On the other hand, on the server side, multi-core processors are ideal because they allow many users to connect to a site simultaneously and have independent threads of execution. This allows for Web servers and application servers that have much better throughput.
Licensing
Vendors
may license some software "per processor". This can give rise to
ambiguity, because a "processor" may consist either of a single core or
of a combination of cores.
- Initially, for some of its enterprise software, Microsoft continued to use a per-socket licensing system. However, for some software such as BizTalk Server 2013, SQL Server 2014, and Windows Server 2016, Microsoft has shifted to per-core licensing.
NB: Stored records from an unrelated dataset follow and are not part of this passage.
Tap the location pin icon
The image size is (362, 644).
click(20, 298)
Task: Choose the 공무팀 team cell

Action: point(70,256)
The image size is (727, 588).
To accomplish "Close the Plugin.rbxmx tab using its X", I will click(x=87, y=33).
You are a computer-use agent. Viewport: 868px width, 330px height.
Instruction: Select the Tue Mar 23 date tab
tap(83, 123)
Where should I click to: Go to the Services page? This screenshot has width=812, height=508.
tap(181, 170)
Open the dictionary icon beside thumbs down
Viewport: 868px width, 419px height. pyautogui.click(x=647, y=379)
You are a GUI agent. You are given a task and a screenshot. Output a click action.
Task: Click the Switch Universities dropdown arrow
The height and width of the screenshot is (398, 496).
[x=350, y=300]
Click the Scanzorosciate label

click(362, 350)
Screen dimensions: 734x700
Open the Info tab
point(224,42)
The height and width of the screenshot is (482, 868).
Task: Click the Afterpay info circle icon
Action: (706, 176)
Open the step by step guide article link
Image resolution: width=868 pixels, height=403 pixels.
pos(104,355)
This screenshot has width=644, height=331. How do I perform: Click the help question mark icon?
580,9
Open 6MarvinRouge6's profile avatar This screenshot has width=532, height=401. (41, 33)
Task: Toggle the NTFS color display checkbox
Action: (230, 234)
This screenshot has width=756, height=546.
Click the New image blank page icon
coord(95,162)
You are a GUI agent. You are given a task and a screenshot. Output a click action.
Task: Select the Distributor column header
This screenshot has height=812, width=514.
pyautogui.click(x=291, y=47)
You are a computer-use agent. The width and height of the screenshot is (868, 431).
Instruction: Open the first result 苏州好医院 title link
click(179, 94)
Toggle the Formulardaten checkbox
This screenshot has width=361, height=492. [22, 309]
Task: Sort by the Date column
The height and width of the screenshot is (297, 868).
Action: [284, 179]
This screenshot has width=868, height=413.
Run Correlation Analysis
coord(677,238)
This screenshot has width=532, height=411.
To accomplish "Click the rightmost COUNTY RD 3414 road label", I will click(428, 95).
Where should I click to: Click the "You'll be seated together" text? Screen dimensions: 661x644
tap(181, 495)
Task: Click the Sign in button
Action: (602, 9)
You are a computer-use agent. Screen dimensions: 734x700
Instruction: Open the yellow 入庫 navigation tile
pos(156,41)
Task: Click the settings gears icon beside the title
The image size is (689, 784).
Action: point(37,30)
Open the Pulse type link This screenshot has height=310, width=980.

- Oracle Corporation counts an AMD X2 or an Intel dual-core CPU as a single processor but uses other metrics for other types, especially for processors with more than two cores.
Embedded applications
Embedded computing
operates in an area of processor technology distinct from that of
"mainstream" PCs. The same technological drives towards multi-core apply
here too. Indeed, in many cases the application is a "natural" fit for
multi-core technologies, if the task can easily be partitioned between
the different processors.
In addition, embedded software is typically developed for a specific hardware release, making issues of software portability,
legacy code or supporting independent developers less critical than is
the case for PC or enterprise computing. As a result, it is easier for
developers to adopt new technologies and as a result there is a greater
variety of multi-core processing architectures and suppliers.
Network processors
As of 2010, multi-core network processors have become mainstream, with companies such as Freescale Semiconductor, Cavium Networks, Wintegra and Broadcom
all manufacturing products with eight processors. For the system
developer, a key challenge is how to exploit all the cores in these
devices to achieve maximum networking performance at the system level,
despite the performance limitations inherent in a symmetric multiprocessing (SMP) operating system. Companies such as 6WIND
provide portable packet processing software designed so that the
networking data plane runs in a fast path environment outside the
operating system of the network device.
Digital signal processing
In digital signal processing the same trend applies: Texas Instruments has the three-core TMS320C6488 and four-core TMS320C5441, Freescale
the four-core MSC8144 and six-core MSC8156 (and both have stated they
are working on eight-core successors). Newer entries include the Storm-1
family from Stream Processors, Inc with 40 and 80 general purpose ALUs per chip, all programmable in C as a SIMD engine and Picochip with three-hundred processors on a single die, focused on communication applications.
Heterogeneous systems
In heterogeneous computing, where a system uses more than one kind of processor or cores, multi-core solutions are becoming more common: Xilinx
Zynq UltraScale+ MPSoC has Quad-core ARM Cortex-A53 and Dual-core ARM
Cortex-R5. Software solutions such as OpenAMP are being used to help
with inter processor communication.
Mobile devices may use the ARM big.LITTLE architecture.